EXTRACTED MATERIAL Block Start
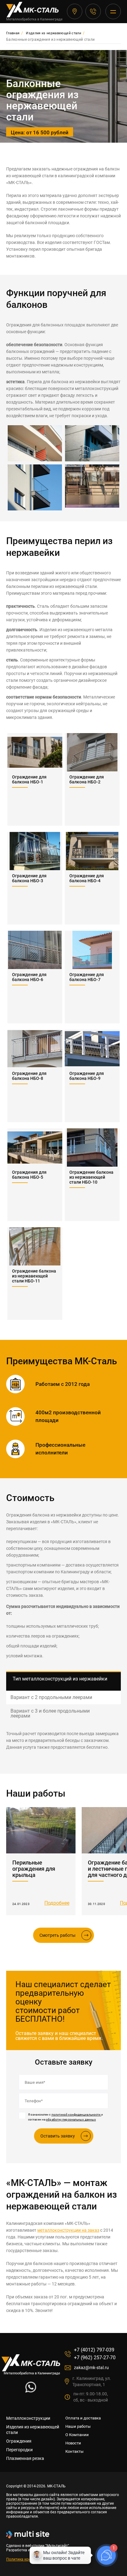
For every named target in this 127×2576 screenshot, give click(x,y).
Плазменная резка (25, 2458)
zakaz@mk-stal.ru (91, 2367)
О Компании (77, 2434)
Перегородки (19, 2449)
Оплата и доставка (83, 2418)
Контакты (74, 2451)
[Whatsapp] (30, 2391)
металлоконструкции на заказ (68, 2230)
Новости (73, 2443)
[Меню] (113, 11)
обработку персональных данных (71, 2119)
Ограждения (18, 2441)
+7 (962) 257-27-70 (95, 2357)
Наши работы (78, 2426)
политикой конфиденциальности (76, 2114)
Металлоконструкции (28, 2418)
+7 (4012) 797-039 (93, 11)
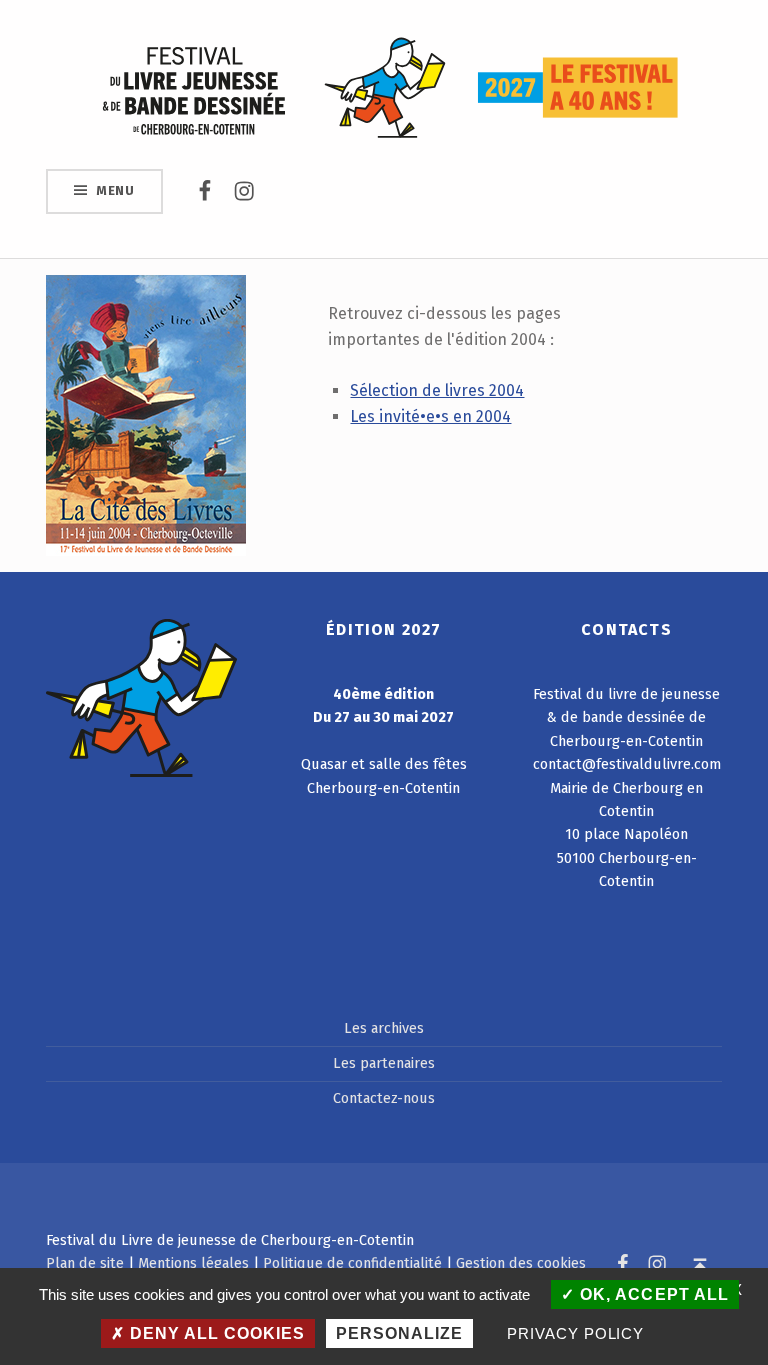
EXTRACTED MATERIAL Block End
▸ DIRECTIONS FOR THIS TASK
Please set down, exactly and with nothing added, the lines from the line with "[Меню] (113, 11)" to the end of the entries above, omitting pictures.

▸ ANSWER SPACE
[Меню] (113, 11)
обработку персональных данных (71, 2119)
Ограждения (18, 2441)
+7 (962) 257-27-70 (95, 2357)
Наши работы (78, 2426)
политикой конфиденциальности (76, 2114)
Металлоконструкции (28, 2418)
+7 (4012) 797-039 (93, 11)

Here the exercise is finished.